Crisis y programa evolutivo

•enero 15, 2010 • Dejar un comentario

Está claro que esta es una crisis de valores. El inicio de un final de ciclo antes de una nueva etapa en la evolución del ser humano. Como todo final de etapa existe el caos (necesario antes de un nuevo orden), el desorden, el miedo a los cambios, etc. “recogemos lo que sembramos” y lo que sembramos eran las semillas que necesitábamos para nuestro aprendizaje en nuestro paso por la tierra. El problema es que no hemos sabido hacer crecer correctamente esas semillas (y me refiero a nivel colectivo), para construir una sociedad mejor, más justa y solidaria, en armonia con la naturaleza. Es normal que entonces ocurra lo que está pasando. Es necesario “hacer limpieza” antes de iniciar una nueva etapa que ha de nacer bajo el signo de Acuario.

Esas semillas eran las de la libertad y el crecimiento espiritual. Y para ello era necesario regarlas con las aguas del amor…del amor que va más allá de uno mismo y que no tiene fronteras, porque el mundo que tenemos que construir es un mundo sin fronteras, sin barreras económicas, raciales o culturales. Un mundo en el que cada individuo aporte a la sociedad aquello que la sociedad necesita para seguir funcionando de una manera armónica. De esta manera la sociedad nos aportará aquello que necesitamos para seguir nuestro camino evolutivo como individuos.

Y todo eso se encuentra en nuestro programa humano (nuestro signo solar), ese programa humano que olvidamos al nacer y que pocos se molestan en intentar entender a lo largo de la vida. Todo lo que nos ocurre, a nivel individual como colectivo, es necesario para nuestro aprendizaje, pero es más fácil culpar a los demás, a la sociedad o incluso al destino, en vez de buscar en nosotros cual es la lección que hemos de aprender para poder seguir nuestro camino evolutivo como seres humanos.

Actualmente estamos ante el inicio de un final de ciclo. Ante el cambio de una era (o de un paradigma, como dirian los científicos) y por eso todo ocurre a nivel colectivo y los errores nos afectan a todos como seres humanos. Los problemas ya no nos afectan solo a nosotros como indivíduos…”la enfermedad” se ha generalizado y hemos de actuar como un colectivo. Eso es lo que nos pide la Nueva Era: una actitud altruista, desinteresada en favor de una sociedad más solidaria y justa. Pero para lograr eso, para dar el salto hacia una Nueva Era, basada en nuevos valores, es necesario acabar con el antiguo “Regimen” y evolucionar como individuos elevando nuestros valores espirituales, para que el conjunto de la humanidad pueda dar un nuevo salto evolutivo.

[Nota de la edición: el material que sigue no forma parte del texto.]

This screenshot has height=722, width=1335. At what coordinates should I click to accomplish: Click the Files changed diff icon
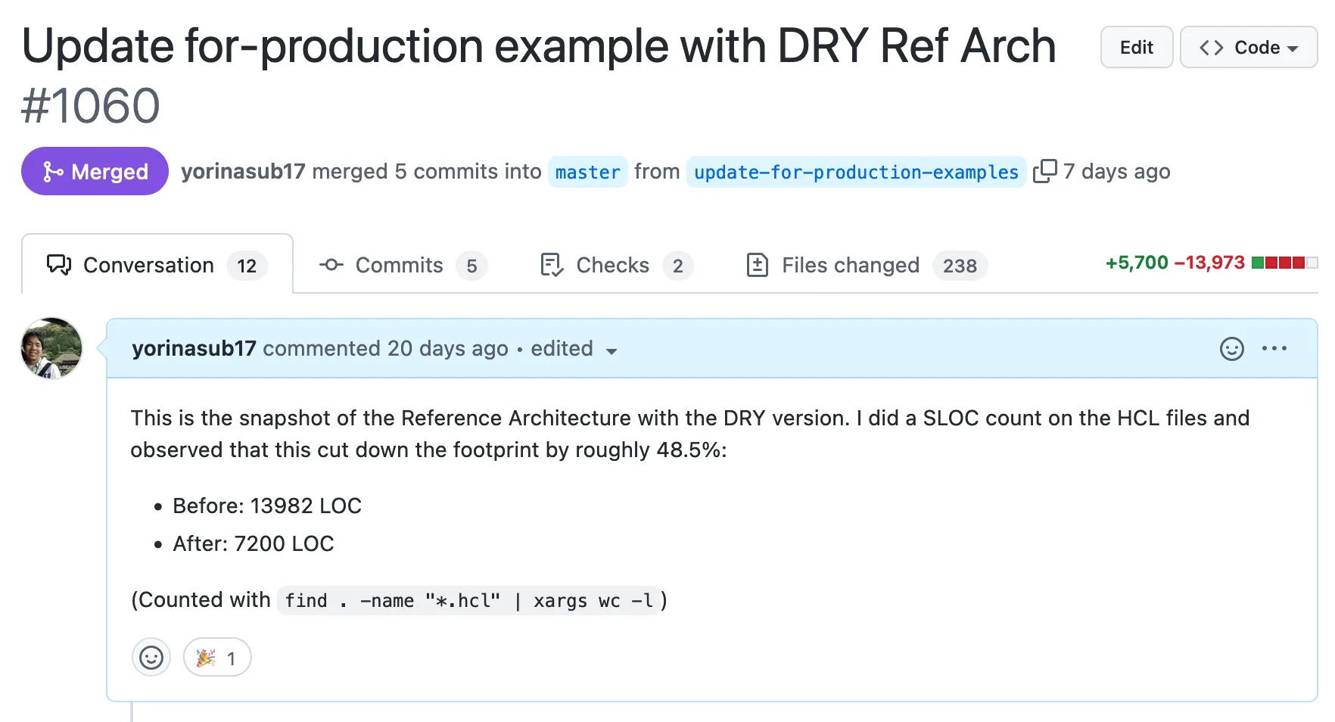(758, 265)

Igual que cayó el Imperialismo Romano, basado en la fuerza de las conquistas, caerá el Imperio Capitalista, basado en el individualismo y en los valores materiales. Es el final de una etapa para la humanidad y el tiempo da la oportunidad de aprender la lección a aquellos que aún no lo hallamos hecho, pero el tiempo se acaba y hemos de aprender deprisa y por eso es necesario todas esatas duras pruebas, en forma de “crisis”.

La Carta Astral

•enero 9, 2010 • Dejar un comentario

astrologia1ax

La idea de que cada uno de nosotros lleva en su interior un conjunto de potencialidades o semillas deseosas de realizarse es muy antigua.San Agustín escribia:dentro de mi hay uno que es más Yo que Yo mismo.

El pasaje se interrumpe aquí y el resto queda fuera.